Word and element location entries
┄┄┄┄┄┄┄┄┄┄┄┄┄┄┄┄┄┄┄┄

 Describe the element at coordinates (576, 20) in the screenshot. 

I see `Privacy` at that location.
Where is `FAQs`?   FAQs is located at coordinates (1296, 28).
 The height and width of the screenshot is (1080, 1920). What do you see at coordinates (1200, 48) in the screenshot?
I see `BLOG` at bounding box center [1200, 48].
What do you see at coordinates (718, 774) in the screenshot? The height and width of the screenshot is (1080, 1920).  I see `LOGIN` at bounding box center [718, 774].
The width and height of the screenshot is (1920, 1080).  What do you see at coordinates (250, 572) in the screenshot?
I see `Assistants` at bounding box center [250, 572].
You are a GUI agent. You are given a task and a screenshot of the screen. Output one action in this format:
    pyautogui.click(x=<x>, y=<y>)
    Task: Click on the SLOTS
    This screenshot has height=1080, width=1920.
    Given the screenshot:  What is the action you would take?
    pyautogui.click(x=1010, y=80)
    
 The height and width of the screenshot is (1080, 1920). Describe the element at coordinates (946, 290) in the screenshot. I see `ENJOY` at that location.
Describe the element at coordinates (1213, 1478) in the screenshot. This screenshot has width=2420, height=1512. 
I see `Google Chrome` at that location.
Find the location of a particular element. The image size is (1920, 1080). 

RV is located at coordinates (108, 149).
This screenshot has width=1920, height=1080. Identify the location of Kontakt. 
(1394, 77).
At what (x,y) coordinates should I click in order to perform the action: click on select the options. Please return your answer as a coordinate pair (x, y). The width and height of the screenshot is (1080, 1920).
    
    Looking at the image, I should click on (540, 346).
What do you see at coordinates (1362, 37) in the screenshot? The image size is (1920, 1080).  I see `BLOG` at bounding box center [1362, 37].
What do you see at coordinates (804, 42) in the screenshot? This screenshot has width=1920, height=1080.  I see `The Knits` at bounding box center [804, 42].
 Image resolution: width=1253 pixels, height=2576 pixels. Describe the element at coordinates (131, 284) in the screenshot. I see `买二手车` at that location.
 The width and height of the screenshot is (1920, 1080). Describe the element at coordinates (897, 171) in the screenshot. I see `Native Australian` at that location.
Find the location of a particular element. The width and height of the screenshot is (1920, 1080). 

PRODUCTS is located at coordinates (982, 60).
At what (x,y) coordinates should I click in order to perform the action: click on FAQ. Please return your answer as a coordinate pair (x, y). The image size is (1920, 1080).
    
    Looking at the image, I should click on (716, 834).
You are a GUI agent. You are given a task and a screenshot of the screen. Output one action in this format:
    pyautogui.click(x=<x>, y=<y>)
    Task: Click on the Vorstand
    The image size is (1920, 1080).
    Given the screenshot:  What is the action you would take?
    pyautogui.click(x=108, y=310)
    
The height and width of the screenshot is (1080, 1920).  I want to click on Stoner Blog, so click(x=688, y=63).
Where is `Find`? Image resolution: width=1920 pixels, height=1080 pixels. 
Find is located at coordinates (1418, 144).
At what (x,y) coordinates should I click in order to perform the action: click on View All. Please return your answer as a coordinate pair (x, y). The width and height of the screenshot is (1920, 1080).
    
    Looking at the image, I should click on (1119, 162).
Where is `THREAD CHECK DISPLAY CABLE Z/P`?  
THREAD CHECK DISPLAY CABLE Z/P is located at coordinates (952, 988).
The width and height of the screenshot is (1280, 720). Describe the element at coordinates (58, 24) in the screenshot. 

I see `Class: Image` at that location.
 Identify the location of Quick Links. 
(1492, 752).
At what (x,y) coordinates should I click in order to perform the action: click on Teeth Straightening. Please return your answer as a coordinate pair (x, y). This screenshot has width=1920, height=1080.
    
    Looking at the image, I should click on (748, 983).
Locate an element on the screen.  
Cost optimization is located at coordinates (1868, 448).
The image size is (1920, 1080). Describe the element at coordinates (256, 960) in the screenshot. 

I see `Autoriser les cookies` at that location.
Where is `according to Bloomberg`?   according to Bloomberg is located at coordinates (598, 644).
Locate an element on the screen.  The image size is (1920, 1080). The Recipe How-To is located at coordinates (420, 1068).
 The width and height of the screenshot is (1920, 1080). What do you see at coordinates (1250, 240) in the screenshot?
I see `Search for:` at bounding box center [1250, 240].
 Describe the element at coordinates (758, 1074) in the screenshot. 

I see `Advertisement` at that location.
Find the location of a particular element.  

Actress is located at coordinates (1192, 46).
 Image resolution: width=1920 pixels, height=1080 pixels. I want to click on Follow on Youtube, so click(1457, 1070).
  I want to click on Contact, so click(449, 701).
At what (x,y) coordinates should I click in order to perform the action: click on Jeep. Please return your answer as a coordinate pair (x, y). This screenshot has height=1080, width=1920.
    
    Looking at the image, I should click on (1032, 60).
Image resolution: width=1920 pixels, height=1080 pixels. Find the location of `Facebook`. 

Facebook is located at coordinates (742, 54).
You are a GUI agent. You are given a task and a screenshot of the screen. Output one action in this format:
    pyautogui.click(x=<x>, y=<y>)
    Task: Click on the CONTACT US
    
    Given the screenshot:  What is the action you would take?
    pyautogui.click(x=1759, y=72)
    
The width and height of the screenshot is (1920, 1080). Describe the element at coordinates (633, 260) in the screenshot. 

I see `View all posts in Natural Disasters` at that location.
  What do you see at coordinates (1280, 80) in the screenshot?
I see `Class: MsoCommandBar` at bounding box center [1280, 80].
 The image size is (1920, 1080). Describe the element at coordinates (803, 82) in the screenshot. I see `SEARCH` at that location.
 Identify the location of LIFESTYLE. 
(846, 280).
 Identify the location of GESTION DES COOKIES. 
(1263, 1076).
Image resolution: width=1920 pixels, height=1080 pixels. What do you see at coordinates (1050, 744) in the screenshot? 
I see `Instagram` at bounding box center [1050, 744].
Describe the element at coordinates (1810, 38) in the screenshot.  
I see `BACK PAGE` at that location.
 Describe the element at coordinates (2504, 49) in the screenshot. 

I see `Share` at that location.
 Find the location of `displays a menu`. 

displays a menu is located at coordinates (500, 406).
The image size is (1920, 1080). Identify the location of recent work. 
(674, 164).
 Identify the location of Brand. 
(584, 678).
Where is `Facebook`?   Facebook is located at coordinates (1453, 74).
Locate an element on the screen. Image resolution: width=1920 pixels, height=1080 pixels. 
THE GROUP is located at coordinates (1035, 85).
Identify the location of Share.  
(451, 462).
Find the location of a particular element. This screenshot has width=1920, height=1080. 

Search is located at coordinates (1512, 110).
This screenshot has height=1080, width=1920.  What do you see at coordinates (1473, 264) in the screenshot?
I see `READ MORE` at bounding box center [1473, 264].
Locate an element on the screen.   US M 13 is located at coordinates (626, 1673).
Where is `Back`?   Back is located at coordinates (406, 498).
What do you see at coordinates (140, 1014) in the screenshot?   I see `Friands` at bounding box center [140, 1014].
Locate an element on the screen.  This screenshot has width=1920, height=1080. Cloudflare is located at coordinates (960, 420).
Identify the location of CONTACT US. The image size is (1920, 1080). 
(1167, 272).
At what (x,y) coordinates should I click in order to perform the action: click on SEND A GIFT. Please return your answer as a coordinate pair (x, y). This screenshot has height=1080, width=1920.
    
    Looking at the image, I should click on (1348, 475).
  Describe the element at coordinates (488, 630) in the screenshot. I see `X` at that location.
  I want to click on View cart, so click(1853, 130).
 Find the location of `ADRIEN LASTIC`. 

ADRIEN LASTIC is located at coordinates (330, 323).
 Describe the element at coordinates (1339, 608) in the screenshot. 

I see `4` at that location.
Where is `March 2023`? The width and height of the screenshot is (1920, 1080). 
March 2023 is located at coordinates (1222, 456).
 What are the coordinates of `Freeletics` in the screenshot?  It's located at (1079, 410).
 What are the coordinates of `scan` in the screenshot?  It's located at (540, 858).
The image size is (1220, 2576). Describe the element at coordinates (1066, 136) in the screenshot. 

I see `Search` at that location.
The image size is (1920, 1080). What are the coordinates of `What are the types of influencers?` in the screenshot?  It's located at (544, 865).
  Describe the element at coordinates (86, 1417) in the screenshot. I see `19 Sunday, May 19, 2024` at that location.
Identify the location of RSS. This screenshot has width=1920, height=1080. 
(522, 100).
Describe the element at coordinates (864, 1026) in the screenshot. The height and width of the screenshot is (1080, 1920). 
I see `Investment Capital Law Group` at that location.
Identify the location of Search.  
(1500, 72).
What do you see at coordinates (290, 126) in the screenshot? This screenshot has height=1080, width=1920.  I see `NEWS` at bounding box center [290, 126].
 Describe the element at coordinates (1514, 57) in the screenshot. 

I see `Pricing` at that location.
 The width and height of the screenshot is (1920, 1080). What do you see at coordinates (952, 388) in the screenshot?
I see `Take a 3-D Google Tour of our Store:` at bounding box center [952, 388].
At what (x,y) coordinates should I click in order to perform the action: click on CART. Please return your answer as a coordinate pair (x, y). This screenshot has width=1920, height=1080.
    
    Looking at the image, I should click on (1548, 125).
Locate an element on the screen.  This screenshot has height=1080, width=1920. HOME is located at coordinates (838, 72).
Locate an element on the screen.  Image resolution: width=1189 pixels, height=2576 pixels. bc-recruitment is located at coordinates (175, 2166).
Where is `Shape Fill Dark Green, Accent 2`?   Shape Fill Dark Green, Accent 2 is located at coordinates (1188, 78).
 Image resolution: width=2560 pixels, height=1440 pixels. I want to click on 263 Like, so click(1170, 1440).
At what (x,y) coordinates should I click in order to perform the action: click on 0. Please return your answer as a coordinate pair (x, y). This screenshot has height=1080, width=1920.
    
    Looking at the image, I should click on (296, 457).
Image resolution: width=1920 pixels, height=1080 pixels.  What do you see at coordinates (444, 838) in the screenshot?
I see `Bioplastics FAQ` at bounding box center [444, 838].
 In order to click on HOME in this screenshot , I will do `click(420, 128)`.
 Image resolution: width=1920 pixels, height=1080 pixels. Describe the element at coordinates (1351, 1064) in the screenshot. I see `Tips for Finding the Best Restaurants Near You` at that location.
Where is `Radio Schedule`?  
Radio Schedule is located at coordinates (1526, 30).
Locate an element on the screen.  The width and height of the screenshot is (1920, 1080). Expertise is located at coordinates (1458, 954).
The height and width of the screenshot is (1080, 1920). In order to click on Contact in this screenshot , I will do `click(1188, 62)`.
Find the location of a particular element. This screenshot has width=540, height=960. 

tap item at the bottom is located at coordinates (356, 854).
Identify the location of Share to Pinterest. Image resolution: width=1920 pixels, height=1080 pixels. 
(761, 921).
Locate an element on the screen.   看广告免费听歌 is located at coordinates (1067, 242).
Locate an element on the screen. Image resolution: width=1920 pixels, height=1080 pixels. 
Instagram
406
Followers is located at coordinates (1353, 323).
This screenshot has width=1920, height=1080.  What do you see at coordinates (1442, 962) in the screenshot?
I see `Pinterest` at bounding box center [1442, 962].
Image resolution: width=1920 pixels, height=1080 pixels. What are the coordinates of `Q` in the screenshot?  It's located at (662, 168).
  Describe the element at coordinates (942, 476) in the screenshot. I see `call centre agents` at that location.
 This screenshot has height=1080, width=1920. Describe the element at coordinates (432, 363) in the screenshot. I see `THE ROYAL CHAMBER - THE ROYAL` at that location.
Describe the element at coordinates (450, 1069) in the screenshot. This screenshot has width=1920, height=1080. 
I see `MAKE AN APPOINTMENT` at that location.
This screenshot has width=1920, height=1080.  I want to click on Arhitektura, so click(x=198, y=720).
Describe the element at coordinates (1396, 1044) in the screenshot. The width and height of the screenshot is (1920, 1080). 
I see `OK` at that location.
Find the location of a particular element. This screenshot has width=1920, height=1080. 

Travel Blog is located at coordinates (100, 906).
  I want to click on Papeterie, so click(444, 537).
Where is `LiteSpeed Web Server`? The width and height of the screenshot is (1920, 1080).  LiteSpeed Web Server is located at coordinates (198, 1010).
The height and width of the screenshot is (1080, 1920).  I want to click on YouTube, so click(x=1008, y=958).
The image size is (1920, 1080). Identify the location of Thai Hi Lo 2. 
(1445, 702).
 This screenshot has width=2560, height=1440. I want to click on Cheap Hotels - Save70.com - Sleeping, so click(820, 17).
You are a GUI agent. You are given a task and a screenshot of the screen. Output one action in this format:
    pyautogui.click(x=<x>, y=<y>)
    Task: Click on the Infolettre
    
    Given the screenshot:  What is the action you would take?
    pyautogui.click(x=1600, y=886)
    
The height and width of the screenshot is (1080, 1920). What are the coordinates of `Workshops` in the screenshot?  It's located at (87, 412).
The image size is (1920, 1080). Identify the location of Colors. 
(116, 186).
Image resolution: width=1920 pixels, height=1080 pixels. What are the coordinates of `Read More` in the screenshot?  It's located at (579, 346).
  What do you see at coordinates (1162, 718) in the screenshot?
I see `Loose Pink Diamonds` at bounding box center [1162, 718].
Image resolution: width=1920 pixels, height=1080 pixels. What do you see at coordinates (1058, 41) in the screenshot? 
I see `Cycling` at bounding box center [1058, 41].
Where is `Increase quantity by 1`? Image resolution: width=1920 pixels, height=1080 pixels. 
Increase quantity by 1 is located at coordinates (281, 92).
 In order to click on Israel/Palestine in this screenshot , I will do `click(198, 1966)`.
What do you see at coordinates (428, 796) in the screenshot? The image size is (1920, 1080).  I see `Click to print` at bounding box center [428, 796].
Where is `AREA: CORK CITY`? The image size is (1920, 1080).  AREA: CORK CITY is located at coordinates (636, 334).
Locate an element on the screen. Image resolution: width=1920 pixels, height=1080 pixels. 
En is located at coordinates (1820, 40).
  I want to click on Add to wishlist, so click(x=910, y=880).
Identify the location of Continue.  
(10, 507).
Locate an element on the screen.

┄┄┄┄┄┄┄┄┄┄┄┄┄┄┄┄┄┄┄┄

Exercise prompt: Edit the lines from the one containing "Describe the element at coordinates (1514, 57)" up to and including the one containing "center [952, 388].", replacing "element" with "item" and leaving everything else unchanged.

Full response:
 Describe the item at coordinates (1514, 57) in the screenshot. 

I see `Pricing` at that location.
 The width and height of the screenshot is (1920, 1080). What do you see at coordinates (952, 388) in the screenshot?
I see `Take a 3-D Google Tour of our Store:` at bounding box center [952, 388].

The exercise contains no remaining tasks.